Counsel for appellant contend that since claim 60 was allowed, claim 28 should also have been allowed because, in their opinion, the language of claim 60 is broad enough to be readable on Fig. 12 and claim 60 is, therefore, an allowable generic claim. In support of their contention, counsel argue that claims in a pending application must be given the broadest reasonable interpretation and that unexpressed limitations will not be read into them; that terms in a claim are considered to be used in their ordinary meaning; and that the use of different names for similar devices that perform the same function in the same way is immaterial.
The Solicitor for the Patent Office properly agrees with those principles of law but denies their applicability to the facts herein involved.
Counsel for appellant assert that, so far as the facts of this case are concerned, the cup-shaped member 58 is essentially a tube within the generic language of allowed claim 60.
That contention necessarily means that the shield 58 of Fig. 12, described in claim 28 as a "cup-shaped part with an integral base," must be construed to be a "tube" within the ordinary meaning of that term.
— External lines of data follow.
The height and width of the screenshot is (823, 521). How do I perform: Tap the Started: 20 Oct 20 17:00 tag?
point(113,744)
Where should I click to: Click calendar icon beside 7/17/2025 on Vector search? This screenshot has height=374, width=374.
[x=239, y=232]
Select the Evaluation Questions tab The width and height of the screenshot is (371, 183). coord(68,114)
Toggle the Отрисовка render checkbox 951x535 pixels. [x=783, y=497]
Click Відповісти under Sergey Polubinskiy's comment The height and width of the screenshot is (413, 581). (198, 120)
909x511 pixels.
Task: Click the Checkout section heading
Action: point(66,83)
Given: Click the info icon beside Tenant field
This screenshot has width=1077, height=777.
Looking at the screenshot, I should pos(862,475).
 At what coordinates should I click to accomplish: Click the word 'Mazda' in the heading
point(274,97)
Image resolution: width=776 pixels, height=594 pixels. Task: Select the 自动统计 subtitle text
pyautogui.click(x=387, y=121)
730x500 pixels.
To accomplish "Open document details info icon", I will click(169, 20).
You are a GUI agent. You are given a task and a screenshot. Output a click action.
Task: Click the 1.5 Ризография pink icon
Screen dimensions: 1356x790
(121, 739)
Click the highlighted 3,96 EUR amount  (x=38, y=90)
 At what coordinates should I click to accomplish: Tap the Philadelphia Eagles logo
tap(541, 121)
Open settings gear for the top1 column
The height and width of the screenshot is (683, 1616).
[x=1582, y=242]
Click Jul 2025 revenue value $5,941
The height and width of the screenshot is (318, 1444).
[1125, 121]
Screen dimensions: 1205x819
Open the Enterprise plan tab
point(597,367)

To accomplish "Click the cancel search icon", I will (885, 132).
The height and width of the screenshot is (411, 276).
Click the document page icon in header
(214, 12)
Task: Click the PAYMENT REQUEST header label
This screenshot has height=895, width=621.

The sole point for determination here, therefore, is whether such contention is correct.
The board, in denying a petition for reconsideration stated as follows: "* * * While it is true that the shielding member 58 of Figure 12 includes a tubular portion, when this member is considered in its entirety, it is not a tube but is rather of cup-shaped form and is so described in the specification. * * *" (Italics ours.)
We are in agreement with the reasoning of the board that "cup-shaped part" 58, considered in its entirety, is not a "tube." Nor do we think that the term "tube" includes a "cup-shaped part with an integral base" within the scope of its ordinary meaning.
There are various kinds of tubes but nowhere have we been able to find any similarity between "tube," in either a generic or specific sense, and the term "cup-shaped." The dictionaries are all to the same effect as may be illustrated by the following definition of the word "tube":
Webster's New International Dictionary, Second Edition, 1949:
"tube, n. A hollow cylinder, of any material, to convey liquids or gases or for some other purpose; as, a fire tube; a water tube; a condenser tube * * * the tubes of a tubular bridge; a friction tube; the tube of a musical instrument; bronchial tube; a priming tube, etc.
"Any similar hollow conduit, often oval, square or polygonal in section." While a cup-shaped structure may contain a tubular or cylindrical portion, we cannot understand in what manner the term "tube" in claim 60 may properly be considered to encompass, within its ordinary meaning, the "cup-shaped part with an integral base" of claim 28 and shown in Fig. 12. As argued by counsel for appellant, terms in a claim should be considered to be used in their ordinary meaning. In our opinion, the use of the terms in issue, in the manner proposed by appellant, involves an unreasonably strained interpretation of their ordinary meaning. To permit such use would be to ignore the very rules of law which appellant avers are governing in this case.
We find no error in the holding of the Board of Appeals and its decision is accordingly affirmed.
GARRETT, Chief Judge, did not participate in the consideration or decision of this case.